Period 4Q13/FY13
Actual vs. Expectations The group reported a 4Q13 net profit (NP) of RM10.7m, bringing its total FY13 NP to RM10.9m. The results came in strongly above expectations compared to our FY13 forecast of RM4m and consensus’ RM7m due to the effective cost management and its shift towards better profit margin products.
Dividends No dividend was declared for the quarter underreviewed.
Key Result Highlights YoY, the FY13 revenue merely inched up by 3% to RM1226.3m contributed mainly by the USA segment (+20%) which was offset by weaker revenues in both the Asia and Europe segments (-1% and -7% respectively). In terms of regional market share contributions, the recovery in the US market has made it a larger contributor to revenue at 30% in FY13 vs. 25% in FY12 while Asia and Europe both saw their revenue contributions being reduced by 2ppts each. Meanwhile, the EBIT improved significantly to RM26.3m vs. a LBIT of RM22.3m in FY12 buoyed by higher revenue coupled with effective cost down initiatives and shift to a highermargin product portfolio.

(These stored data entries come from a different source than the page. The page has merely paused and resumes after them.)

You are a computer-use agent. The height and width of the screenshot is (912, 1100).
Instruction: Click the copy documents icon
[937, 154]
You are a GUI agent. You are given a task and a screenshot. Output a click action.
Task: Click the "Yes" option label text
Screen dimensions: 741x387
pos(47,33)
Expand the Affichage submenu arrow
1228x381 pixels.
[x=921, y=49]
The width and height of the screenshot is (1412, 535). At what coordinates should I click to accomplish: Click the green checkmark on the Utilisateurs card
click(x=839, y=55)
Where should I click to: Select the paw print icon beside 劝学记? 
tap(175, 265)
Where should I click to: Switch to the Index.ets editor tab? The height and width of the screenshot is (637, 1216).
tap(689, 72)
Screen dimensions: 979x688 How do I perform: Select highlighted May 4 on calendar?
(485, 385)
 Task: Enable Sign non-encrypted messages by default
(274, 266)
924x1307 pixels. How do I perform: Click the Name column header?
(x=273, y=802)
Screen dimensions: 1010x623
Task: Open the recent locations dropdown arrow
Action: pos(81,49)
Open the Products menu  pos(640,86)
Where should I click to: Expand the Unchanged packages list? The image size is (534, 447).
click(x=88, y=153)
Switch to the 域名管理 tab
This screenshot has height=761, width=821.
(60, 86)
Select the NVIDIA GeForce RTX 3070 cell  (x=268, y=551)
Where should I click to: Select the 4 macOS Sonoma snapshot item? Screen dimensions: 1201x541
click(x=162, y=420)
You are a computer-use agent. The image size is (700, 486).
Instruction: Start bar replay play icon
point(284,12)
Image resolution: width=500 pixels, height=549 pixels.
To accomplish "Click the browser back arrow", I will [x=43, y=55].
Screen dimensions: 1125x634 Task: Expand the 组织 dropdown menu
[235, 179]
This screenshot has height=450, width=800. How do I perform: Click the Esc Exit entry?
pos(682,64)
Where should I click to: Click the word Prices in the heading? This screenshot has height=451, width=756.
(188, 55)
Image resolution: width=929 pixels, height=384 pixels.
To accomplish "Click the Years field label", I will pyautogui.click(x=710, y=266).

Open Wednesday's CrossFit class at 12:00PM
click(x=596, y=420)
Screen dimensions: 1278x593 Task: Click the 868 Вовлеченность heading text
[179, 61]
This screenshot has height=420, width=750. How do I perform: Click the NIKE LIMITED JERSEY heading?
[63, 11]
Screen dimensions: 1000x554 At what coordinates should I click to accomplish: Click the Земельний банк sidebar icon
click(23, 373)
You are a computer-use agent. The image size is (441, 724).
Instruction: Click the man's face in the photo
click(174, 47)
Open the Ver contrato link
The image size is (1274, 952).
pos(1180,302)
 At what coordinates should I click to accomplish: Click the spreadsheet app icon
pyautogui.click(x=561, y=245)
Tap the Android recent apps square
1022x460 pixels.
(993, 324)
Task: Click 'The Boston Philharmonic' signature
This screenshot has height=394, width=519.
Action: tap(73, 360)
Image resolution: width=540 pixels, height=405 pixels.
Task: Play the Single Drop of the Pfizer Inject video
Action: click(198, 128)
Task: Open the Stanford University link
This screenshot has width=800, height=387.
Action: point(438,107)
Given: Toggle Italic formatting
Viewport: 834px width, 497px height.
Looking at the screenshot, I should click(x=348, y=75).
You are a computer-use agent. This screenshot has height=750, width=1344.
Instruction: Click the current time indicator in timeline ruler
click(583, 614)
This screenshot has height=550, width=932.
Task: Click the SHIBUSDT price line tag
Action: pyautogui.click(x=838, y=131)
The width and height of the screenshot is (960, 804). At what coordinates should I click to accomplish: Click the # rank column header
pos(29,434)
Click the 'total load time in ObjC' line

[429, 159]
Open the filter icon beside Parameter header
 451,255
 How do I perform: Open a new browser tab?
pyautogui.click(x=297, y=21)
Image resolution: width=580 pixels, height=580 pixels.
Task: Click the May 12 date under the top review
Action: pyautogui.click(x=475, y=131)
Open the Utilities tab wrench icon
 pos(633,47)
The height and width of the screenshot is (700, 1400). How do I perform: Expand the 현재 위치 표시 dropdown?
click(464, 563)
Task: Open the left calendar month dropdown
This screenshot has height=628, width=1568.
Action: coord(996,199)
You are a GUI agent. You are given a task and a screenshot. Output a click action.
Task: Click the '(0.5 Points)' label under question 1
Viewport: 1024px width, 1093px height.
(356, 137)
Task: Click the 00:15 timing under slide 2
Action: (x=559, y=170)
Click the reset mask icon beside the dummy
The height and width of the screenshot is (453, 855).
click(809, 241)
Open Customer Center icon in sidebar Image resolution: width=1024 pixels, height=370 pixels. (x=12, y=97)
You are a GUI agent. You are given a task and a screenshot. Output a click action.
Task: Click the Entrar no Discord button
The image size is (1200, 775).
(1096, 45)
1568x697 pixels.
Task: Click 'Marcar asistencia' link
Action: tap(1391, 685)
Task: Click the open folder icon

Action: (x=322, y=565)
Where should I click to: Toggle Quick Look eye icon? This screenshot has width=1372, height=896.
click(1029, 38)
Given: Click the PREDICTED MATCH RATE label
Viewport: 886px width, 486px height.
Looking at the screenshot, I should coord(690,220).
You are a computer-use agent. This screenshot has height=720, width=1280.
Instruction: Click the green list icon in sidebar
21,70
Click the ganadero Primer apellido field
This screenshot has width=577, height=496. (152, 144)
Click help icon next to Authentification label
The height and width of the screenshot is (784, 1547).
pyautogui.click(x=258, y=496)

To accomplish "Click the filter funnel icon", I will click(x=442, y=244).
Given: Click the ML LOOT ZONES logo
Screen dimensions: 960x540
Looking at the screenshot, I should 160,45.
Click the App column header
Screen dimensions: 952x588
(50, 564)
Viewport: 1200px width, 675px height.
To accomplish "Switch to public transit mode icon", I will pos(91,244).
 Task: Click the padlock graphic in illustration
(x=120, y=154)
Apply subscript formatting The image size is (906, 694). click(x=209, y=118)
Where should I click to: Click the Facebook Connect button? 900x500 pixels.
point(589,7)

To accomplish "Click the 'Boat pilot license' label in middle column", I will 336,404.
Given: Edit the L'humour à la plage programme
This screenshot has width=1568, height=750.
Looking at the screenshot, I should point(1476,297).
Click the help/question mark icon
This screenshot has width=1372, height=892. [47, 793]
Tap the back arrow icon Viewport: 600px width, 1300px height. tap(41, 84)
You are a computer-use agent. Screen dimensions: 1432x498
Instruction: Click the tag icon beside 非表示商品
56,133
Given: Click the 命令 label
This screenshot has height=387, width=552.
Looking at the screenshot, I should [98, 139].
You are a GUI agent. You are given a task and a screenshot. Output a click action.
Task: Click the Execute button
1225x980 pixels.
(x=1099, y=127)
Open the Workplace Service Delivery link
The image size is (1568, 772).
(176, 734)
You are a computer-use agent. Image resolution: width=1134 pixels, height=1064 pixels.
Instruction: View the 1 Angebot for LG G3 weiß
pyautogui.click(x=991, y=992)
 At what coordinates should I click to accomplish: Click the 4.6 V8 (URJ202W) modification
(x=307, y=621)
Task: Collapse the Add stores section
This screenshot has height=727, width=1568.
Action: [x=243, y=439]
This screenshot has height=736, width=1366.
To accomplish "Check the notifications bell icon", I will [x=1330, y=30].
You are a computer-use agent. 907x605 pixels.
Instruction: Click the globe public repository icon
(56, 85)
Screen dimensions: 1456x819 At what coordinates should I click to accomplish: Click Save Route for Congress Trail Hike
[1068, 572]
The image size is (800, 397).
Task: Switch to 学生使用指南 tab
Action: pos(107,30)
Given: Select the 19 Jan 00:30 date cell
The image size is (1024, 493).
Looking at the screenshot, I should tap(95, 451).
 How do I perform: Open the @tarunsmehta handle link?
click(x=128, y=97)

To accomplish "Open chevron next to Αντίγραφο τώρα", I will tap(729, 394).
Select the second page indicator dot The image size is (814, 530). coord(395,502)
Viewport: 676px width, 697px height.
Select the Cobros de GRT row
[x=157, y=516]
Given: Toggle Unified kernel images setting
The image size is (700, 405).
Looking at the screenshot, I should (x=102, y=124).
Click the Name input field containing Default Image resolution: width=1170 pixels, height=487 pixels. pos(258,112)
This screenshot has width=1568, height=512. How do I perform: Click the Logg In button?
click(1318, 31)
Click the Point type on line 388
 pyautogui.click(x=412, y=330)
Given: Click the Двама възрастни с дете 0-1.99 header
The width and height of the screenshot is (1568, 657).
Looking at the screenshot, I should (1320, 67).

QoQ, the 4Q13 revenue posted a decent growth of 14% with better sales seen in the Asia (26%), USA (5%) and Europe (3%) segments in conjunction with the recovery in the semiconductor industry. Positively, EBIT also rebounded by >100% with better overall EBIT margin seen at 4.7% (vs 1.8% in3Q13) as a result of better operational efficiency on the back of higher sales volume and stringent cost control measures.
Outlook We are turning more sanguine as the group's performance has finally started to reflect the positive spill-over effect from the recovery of the semiconductor industry, although the overall improvement is still modest at this juncture.
Change to Forecasts Post FY13 full year result, we have marginally increased our FY14 earnings estimate by 2% for house-keeping purposes.
Rating Upgrade to OUTPERFORM
Valuation Our TP has been raised to RM2.94 (from RM2.59), which is based on a higher targeted PBV of 0.8x (from 0.7x, up by 0.5 notch from -1.0SD to -0.5SD below its historical 3-year mean) as we are turning more sanguine on the group’s outlook as mentioned above.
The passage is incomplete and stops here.